▶ Task directions: Could you state how many lines of the material hold "section"? Include nothing beyond the number.

▶ Input material:
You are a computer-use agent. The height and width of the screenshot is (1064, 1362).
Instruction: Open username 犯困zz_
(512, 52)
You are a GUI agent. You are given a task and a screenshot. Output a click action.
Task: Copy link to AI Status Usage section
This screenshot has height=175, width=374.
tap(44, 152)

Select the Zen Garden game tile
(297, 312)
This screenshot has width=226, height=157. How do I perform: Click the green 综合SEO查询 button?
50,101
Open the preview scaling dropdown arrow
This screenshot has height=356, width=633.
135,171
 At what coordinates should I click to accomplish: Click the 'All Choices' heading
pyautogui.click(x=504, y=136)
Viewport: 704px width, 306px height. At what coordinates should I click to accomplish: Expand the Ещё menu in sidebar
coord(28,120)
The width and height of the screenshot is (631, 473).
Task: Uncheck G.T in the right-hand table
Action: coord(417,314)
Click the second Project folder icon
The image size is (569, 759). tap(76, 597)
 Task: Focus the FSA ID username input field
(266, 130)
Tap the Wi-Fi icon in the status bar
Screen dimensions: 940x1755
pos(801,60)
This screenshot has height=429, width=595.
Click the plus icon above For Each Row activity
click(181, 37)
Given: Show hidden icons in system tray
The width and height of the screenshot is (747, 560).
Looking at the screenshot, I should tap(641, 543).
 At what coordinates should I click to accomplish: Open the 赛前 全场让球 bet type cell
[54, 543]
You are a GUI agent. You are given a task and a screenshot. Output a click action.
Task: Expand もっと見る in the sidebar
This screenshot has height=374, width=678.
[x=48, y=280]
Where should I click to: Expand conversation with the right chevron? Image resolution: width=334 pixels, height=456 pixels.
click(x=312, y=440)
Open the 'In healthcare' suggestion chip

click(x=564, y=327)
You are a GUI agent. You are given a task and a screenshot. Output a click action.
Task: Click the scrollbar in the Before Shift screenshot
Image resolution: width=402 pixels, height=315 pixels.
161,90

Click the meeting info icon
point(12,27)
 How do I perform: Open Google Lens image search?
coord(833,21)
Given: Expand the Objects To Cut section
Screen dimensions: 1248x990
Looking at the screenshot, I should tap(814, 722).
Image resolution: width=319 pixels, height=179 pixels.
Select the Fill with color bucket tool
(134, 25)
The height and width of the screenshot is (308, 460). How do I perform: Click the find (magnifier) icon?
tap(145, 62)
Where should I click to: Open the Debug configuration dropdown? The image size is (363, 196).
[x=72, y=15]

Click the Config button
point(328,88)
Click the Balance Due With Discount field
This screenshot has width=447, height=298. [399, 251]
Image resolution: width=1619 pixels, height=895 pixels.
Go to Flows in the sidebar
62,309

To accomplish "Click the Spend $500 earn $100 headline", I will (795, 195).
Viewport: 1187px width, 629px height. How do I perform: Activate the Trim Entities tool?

▶ Result of the exercise: 2